## START Working data

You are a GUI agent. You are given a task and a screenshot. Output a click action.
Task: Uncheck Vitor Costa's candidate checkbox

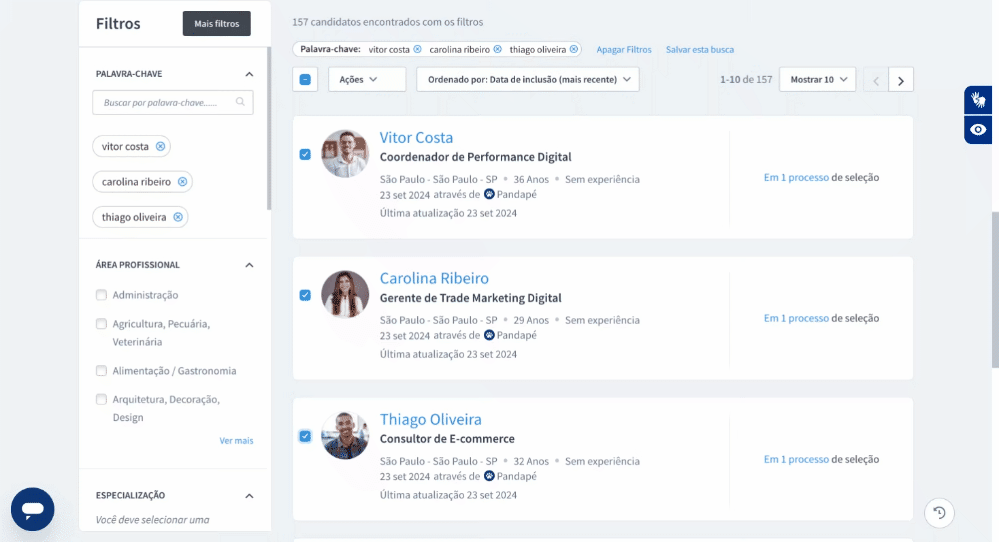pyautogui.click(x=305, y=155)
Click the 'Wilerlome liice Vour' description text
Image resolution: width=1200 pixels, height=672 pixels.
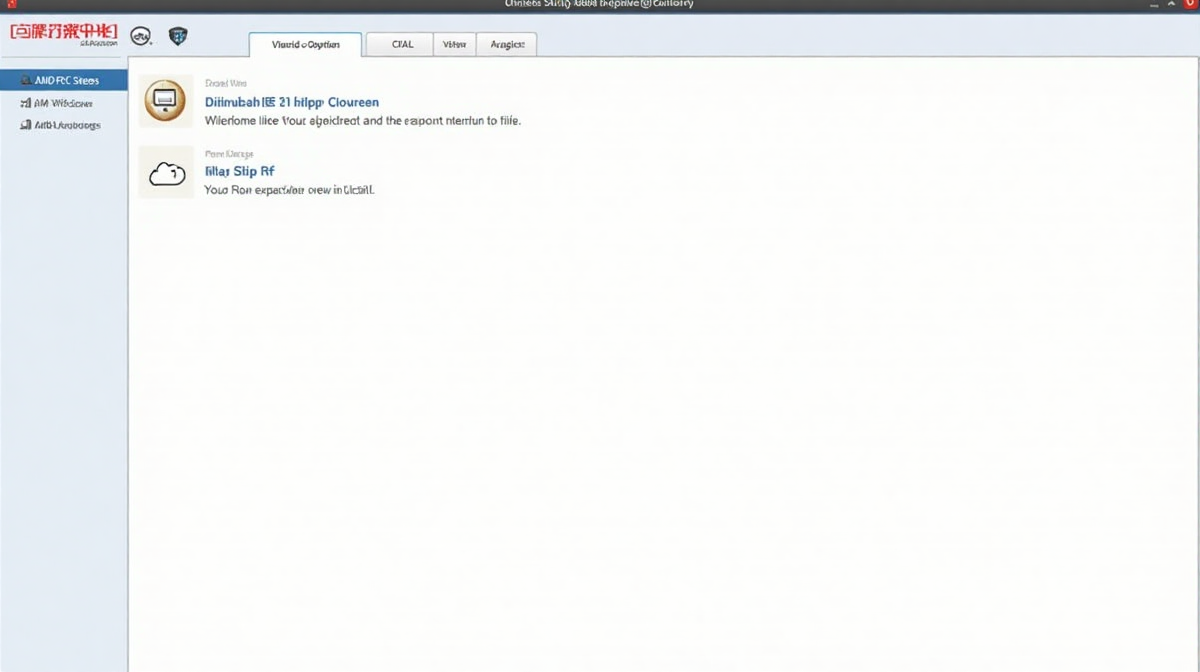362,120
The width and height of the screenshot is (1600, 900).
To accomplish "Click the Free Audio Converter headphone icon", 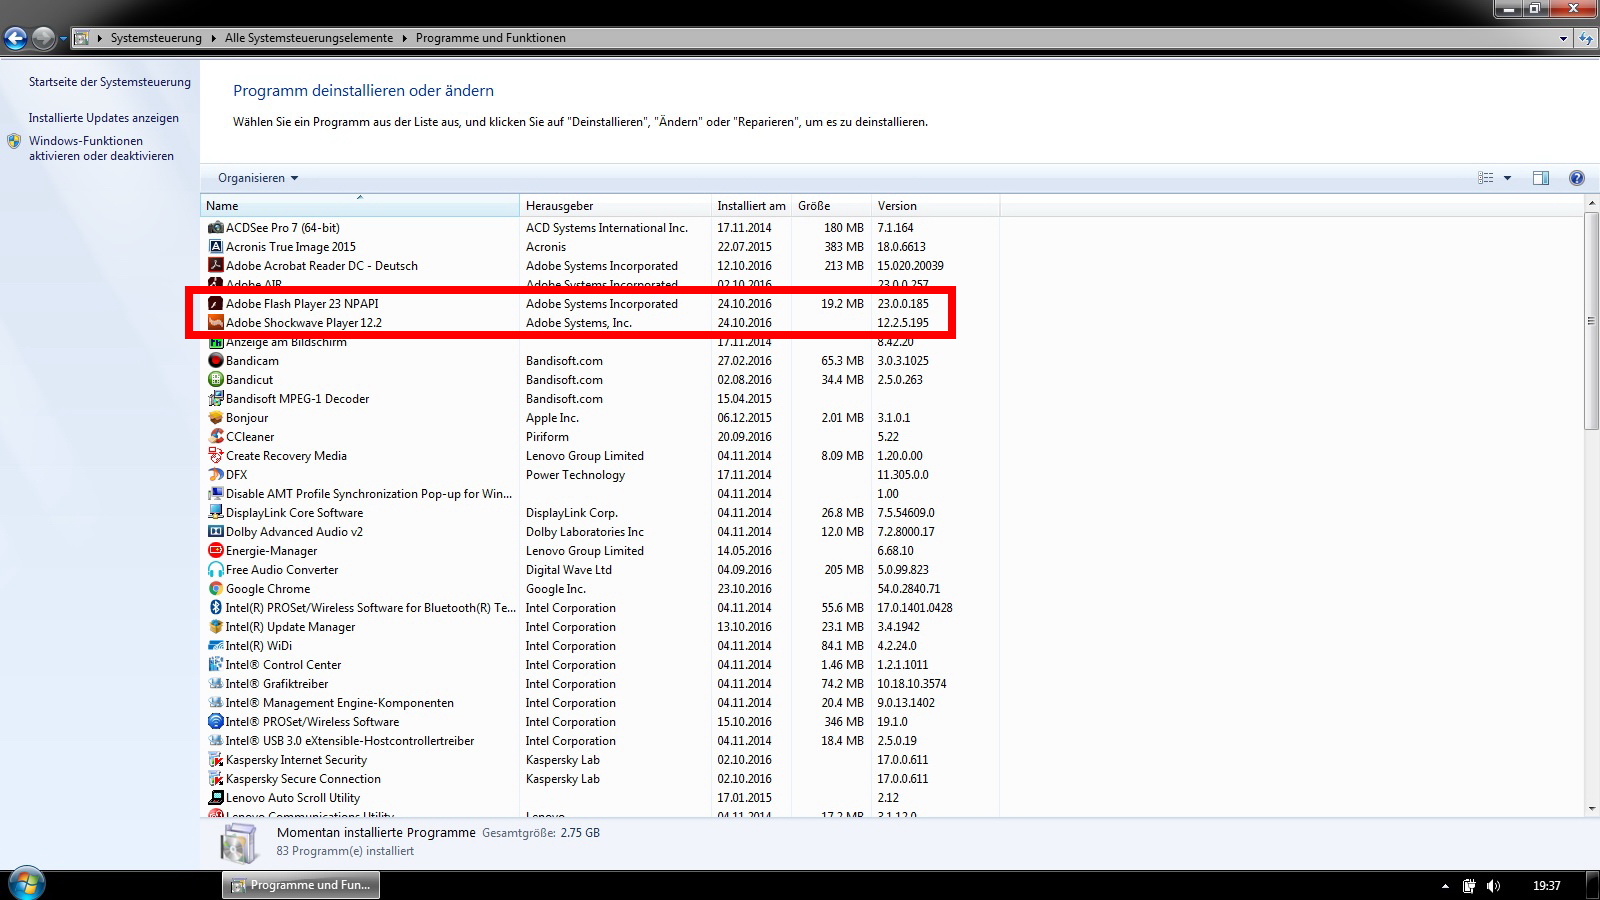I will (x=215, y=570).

## END Working data
## START Working data

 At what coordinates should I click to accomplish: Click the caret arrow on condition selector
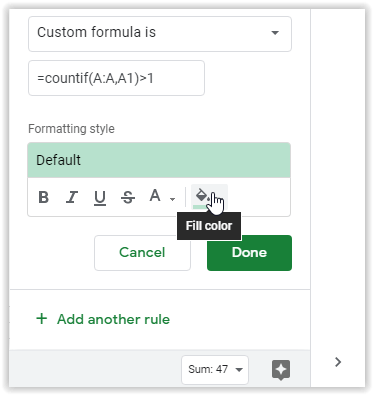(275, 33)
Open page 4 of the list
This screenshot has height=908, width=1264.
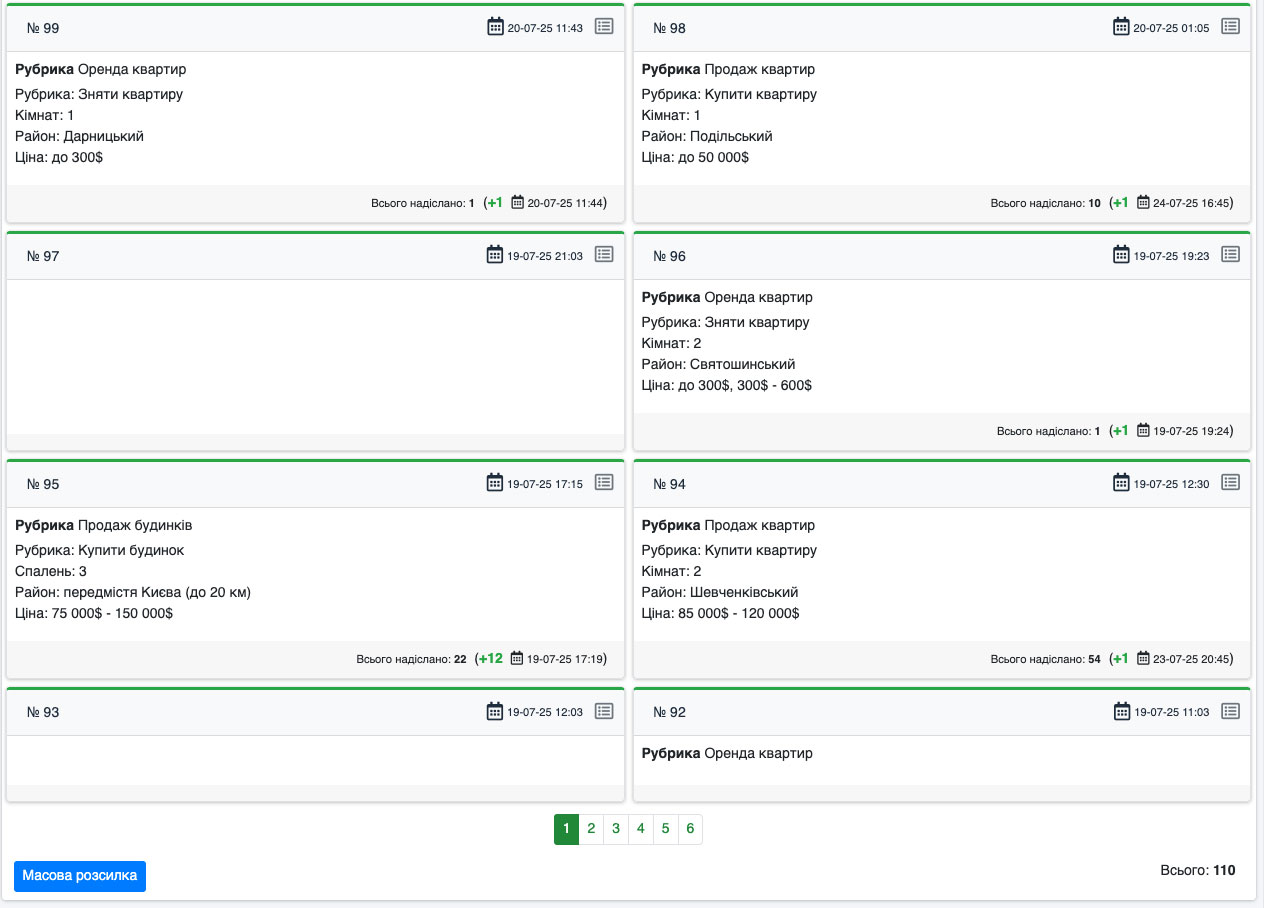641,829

## END Working data
## START Working data

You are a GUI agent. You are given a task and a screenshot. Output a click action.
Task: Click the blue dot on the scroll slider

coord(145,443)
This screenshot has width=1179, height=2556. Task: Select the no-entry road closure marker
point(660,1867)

## END Working data

> _Given exercise_: List every line of the material above that contains the word "screenshot".

> _Output_:
You are a GUI agent. You are given a task and a screenshot. Output a click action.
The width and height of the screenshot is (1600, 900).
This screenshot has height=908, width=1264.
You are a GUI agent. You are given a task and a screenshot. Output a click action.
This screenshot has width=1179, height=2556. Task: Select the no-entry road closure marker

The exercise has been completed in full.